Dataset rows:
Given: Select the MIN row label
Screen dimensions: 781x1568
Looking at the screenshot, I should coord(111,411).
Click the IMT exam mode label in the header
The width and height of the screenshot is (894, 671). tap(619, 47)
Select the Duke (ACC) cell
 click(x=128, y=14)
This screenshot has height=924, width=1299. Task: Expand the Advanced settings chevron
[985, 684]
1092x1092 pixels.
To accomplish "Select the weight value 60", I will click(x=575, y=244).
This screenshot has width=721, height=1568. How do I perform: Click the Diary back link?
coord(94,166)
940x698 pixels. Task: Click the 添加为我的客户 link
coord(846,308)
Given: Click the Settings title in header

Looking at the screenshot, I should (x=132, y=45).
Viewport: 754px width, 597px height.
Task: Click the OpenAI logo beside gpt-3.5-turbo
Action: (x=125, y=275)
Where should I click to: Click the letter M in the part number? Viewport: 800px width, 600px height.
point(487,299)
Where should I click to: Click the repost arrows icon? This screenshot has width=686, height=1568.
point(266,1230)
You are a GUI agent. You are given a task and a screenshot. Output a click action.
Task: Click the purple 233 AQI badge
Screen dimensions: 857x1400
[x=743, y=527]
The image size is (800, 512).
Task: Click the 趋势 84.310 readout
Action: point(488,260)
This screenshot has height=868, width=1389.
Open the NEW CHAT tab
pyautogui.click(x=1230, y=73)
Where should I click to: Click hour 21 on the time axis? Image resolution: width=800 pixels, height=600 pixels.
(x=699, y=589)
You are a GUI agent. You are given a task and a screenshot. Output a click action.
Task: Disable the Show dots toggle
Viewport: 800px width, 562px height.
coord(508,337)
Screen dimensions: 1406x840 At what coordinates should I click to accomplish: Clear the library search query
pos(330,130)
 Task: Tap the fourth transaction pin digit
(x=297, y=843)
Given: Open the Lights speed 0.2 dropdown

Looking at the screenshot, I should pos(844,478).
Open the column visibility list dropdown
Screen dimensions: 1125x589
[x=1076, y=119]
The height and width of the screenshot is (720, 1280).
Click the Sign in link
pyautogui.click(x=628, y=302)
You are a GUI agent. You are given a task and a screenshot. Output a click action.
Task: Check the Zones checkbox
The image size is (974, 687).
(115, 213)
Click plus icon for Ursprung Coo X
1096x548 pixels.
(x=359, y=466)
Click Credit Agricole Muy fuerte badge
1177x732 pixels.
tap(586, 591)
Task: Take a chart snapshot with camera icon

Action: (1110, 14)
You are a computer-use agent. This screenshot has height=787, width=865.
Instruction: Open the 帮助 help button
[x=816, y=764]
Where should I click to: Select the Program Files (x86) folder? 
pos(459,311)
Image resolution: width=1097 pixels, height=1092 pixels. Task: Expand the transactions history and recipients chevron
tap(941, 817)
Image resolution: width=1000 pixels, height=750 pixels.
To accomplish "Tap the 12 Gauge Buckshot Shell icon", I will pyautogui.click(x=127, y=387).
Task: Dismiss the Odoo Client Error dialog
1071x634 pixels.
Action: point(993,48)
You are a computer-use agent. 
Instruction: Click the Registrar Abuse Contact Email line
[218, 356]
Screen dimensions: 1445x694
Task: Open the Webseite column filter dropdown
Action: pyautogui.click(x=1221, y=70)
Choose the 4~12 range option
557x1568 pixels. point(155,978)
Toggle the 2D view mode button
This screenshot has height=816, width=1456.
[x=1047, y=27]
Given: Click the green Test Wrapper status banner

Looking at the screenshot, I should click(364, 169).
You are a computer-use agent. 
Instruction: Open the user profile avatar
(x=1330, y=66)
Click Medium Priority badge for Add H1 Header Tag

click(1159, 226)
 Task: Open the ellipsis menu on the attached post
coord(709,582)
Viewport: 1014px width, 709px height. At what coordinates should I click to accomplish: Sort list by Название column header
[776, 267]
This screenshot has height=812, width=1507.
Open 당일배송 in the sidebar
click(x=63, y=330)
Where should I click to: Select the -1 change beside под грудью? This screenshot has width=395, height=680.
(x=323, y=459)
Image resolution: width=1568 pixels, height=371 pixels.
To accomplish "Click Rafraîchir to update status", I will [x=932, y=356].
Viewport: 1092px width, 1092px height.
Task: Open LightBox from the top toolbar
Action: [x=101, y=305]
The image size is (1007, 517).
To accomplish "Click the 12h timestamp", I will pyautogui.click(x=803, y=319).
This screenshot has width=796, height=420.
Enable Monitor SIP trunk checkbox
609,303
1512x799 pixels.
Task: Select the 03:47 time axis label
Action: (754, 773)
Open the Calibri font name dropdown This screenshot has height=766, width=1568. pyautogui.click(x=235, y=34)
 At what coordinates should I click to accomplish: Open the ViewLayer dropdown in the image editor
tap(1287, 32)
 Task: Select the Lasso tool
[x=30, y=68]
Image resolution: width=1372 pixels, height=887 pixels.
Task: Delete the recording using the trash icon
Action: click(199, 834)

| DIRECTIONS |
Reproduce the lines from the one containing "Given: Click the green" through the one containing "(x=323, y=459)", inclusive, substituting "navigation panel" for "sidebar" and leaving everything else unaltered.

| EXERCISE OUTPUT |
Given: Click the green Test Wrapper status banner

Looking at the screenshot, I should click(364, 169).
You are a computer-use agent. 
Instruction: Open the user profile avatar
(x=1330, y=66)
Click Medium Priority badge for Add H1 Header Tag

click(1159, 226)
 Task: Open the ellipsis menu on the attached post
coord(709,582)
Viewport: 1014px width, 709px height. At what coordinates should I click to accomplish: Sort list by Название column header
[776, 267]
This screenshot has height=812, width=1507.
Open 당일배송 in the navigation panel
click(x=63, y=330)
Where should I click to: Select the -1 change beside под грудью? This screenshot has width=395, height=680.
(x=323, y=459)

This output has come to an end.